[[ Records provided, beginning ]]

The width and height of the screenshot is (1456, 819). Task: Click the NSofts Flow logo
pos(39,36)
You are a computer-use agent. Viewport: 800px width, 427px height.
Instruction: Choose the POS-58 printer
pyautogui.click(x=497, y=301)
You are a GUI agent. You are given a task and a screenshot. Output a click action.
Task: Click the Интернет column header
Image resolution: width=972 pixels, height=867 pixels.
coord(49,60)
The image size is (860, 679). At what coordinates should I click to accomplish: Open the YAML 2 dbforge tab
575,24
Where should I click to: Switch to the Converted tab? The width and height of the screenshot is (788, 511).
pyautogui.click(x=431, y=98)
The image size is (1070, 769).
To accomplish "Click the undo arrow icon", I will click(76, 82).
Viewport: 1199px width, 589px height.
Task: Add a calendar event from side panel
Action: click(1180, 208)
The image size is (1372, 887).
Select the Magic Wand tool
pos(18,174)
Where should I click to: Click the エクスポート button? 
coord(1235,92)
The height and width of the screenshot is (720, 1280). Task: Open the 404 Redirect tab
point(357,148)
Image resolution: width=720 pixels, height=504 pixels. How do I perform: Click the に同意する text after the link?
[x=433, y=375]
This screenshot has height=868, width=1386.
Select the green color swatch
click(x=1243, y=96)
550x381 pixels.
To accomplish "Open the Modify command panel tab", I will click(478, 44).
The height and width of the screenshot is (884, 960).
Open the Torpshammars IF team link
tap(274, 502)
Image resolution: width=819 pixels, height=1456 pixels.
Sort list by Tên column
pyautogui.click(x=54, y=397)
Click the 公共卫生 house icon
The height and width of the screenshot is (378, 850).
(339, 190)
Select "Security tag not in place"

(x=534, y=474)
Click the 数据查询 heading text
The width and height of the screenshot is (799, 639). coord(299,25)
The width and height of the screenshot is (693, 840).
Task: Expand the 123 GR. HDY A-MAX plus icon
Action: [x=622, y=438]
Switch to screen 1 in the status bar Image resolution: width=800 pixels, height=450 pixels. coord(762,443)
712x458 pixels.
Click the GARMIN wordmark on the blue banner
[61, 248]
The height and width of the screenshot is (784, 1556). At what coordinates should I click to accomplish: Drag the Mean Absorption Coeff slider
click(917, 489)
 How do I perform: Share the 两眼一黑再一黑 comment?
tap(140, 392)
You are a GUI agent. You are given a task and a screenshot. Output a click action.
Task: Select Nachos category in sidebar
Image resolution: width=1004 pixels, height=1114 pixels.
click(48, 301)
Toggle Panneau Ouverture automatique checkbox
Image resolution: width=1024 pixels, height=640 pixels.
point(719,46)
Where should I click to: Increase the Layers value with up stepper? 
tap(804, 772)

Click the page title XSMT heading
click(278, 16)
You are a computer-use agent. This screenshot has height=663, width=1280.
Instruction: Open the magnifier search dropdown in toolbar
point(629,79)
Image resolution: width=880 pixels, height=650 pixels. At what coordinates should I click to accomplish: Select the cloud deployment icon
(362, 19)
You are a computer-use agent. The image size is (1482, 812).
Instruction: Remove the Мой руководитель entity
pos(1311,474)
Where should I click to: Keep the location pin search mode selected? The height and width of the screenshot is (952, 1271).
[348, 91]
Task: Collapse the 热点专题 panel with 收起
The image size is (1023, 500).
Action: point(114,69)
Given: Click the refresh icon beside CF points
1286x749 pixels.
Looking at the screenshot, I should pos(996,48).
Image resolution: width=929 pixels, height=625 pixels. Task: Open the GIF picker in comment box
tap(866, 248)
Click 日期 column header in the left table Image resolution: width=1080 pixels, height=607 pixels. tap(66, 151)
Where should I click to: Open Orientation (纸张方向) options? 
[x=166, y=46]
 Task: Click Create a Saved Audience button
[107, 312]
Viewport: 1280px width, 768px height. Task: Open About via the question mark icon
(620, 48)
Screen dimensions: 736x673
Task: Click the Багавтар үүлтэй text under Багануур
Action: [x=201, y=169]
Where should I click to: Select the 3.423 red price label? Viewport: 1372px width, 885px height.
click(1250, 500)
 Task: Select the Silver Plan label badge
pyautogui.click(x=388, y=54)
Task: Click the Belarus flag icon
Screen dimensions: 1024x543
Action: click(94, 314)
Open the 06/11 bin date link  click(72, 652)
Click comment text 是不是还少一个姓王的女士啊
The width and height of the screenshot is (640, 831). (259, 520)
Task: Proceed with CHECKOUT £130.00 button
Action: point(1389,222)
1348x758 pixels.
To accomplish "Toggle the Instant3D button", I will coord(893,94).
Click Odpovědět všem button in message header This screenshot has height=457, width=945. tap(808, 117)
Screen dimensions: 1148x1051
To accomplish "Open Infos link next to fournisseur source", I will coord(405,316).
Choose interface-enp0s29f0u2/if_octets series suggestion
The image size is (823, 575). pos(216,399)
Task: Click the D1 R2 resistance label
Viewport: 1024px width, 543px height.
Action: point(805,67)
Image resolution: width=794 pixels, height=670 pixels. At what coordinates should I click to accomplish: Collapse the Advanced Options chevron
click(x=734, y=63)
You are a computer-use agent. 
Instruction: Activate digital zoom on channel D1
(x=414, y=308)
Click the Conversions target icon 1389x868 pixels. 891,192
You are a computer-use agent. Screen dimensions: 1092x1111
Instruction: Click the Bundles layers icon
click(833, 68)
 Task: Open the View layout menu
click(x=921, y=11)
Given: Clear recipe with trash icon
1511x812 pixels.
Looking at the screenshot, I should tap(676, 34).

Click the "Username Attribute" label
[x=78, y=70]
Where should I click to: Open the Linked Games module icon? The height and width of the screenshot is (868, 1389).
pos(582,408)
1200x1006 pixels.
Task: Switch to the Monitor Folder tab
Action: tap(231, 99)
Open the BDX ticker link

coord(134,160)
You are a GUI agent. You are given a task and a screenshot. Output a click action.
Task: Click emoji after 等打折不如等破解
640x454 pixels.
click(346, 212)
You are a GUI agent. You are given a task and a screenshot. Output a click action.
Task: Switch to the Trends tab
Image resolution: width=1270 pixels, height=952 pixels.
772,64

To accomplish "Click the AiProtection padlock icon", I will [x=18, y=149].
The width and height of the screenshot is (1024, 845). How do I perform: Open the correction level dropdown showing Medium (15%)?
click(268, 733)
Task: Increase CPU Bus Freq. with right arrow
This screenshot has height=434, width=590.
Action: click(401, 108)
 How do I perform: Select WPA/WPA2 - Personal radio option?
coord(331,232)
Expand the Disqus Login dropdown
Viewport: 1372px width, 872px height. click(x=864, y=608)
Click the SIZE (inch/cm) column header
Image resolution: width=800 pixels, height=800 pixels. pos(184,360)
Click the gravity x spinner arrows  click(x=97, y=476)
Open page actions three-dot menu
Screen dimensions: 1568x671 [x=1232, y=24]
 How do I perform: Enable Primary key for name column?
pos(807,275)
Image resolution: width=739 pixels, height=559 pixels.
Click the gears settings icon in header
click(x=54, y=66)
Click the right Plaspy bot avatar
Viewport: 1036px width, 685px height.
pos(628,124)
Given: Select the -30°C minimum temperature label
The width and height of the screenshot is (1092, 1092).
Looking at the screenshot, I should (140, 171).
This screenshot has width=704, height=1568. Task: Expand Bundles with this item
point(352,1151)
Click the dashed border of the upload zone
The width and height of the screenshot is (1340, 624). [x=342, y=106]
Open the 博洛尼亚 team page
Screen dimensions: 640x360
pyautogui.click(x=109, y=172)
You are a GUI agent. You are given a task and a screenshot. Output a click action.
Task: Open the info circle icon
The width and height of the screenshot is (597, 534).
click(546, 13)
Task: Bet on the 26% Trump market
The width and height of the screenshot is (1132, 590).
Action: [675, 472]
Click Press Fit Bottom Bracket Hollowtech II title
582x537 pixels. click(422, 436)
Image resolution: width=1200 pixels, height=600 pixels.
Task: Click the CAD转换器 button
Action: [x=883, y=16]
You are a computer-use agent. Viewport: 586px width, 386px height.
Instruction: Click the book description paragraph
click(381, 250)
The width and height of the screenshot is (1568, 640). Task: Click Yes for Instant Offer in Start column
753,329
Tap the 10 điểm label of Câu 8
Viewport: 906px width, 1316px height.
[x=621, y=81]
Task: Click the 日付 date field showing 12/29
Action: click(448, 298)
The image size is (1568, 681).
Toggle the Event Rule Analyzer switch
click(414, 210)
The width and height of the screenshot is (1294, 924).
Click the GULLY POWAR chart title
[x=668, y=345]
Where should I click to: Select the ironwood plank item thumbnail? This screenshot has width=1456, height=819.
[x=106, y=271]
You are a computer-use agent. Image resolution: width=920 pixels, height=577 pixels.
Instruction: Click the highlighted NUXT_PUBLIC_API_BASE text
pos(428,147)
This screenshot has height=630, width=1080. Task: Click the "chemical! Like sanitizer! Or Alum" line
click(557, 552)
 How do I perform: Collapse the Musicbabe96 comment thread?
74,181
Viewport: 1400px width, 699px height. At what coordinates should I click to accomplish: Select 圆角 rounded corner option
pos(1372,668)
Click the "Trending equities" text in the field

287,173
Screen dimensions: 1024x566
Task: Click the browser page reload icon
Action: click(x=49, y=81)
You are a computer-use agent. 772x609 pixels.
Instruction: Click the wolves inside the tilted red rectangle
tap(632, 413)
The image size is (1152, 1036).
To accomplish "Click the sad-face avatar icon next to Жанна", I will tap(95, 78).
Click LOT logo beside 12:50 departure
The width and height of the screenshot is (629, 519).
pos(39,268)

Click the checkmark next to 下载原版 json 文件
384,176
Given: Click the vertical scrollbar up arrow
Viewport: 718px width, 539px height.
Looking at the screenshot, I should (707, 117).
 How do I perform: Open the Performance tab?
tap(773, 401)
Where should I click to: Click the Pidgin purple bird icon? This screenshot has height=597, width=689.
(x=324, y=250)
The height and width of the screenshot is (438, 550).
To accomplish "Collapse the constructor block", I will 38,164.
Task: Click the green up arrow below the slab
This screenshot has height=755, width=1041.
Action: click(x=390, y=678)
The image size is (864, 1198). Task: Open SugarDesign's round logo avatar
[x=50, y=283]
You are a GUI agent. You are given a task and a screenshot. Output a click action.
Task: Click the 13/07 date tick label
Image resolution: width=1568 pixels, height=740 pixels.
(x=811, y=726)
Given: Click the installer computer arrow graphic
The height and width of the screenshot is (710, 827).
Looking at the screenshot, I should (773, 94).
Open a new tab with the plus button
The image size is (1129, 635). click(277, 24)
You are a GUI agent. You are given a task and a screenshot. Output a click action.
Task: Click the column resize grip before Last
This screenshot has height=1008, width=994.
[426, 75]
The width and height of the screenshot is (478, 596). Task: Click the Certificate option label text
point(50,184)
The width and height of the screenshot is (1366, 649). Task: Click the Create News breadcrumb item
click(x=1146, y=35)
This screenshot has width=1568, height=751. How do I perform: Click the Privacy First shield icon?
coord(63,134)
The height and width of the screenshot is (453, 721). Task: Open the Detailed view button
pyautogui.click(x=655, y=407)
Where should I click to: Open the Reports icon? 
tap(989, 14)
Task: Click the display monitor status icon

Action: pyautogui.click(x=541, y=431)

[[ Records provided, end ]]

» **Work required**: Of the lines above, copy each that contains "computer".

» **Finished exercise**:
You are a computer-use agent. Viewport: 800px width, 427px height.
You are a computer-use agent. This screenshot has height=663, width=1280.
You are a computer-use agent. The image size is (1482, 812).
You are a computer-use agent. 
You are a computer-use agent. Screen dimensions: 1092x1111
You are a computer-use agent. Viewport: 586px width, 386px height.
You are a computer-use agent. Image resolution: width=920 pixels, height=577 pixels.
You are a computer-use agent. 772x609 pixels.
Given: Click the installer computer arrow graphic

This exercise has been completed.